‘Fulano é um dos bons quadros da empresa.’ Isso está certo?
“Vejo com frequência na revista VEJA o uso da palavra ‘quadro’ significando um elemento particular de um conjunto de pessoas com determinada situação ou função. Exemplo (fictício): ‘Fulano é um dos melhores quadros da empresa’. Segundo o dicionário Novo Aurélio Século XXI (edição de 1999), entre 24 significados da palavra ‘quadro’ há três relacionados a […]
“Vejo com frequência na revista VEJA o uso da palavra ‘quadro’ significando um elemento particular de um conjunto de pessoas com determinada situação ou função. Exemplo (fictício): ‘Fulano é um dos melhores quadros da empresa’. Segundo o dicionário Novo Aurélio Século XXI (edição de 1999), entre 24 significados da palavra ‘quadro’ há três relacionados a conjuntos (de empregados, de associados, de carreiras etc.) e um, o de número 24, que é empregado em países africanos de língua portuguesa, relacionado a indivíduo (‘empregado que exerce uma função de direção numa empresa…’). Qual é sua opinião quanto ao uso encontrado na VEJA?” (Mário Eduardo Monteiro de Barros)
O uso da palavra quadro com o sentido a que se refere o leitor, de funcionário qualificado, está além da consagração no português brasileiro. Se Mário Eduardo tivesse consultado o Houaiss, um dicionário mais preciso e abrangente, saberia que a acepção que no Aurélio aparece estranhamente como africanismo está lá, sem ressalva alguma de procedência, exatamente como consta no vocabulário vivo do português brasileiro desde um tempo que minha memória de falante nem consegue alcançar: “alto funcionário, técnico categorizado ou em nível de direção numa empresa; dirigente, administrador, gerente”.

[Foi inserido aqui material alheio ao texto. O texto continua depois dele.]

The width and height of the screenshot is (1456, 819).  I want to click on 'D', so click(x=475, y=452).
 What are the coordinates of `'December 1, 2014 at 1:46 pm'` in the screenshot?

O processo de sentidos figurados em cadeia que fez “quadro” – do latim quadrum, “quadrado” – ganhar tal significado é ao mesmo tempo curioso e um dos mais banais no desenvolvimento semântico das línguas: metonímia sobre metonímia. Começamos com o quadro que é um painel ou quadrado literal, onde se lista um conjunto de nomes, mais especificamente os dos funcionários mais importantes de uma empresa ou instituição; passamos, talvez com um empurrãozinho do francês cadre, por esse próprio conjunto; e terminamos com cada um dos integrantes desse conjunto. O Aurélio, africanismo à parte, parou no segundo passo. O Houaiss chegou ao terceiro.

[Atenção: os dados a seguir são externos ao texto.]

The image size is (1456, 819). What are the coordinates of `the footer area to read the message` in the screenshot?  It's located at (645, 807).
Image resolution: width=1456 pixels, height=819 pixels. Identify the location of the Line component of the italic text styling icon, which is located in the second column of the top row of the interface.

É possível, para arriscar uma hipótese, que o modo habitual de representar o organograma de uma estrutura administrativa, com cada nome dentro de sua própria moldura retangular, tenha influenciado na individualização da palavra quadro. Possível, mas não necessário. A metonímia – como a metáfora – tem força suficiente para prescindir disso. Basta pensar numa palavra como polícia, que de conjunto passou a designar também o indivíduo a ele pertencente.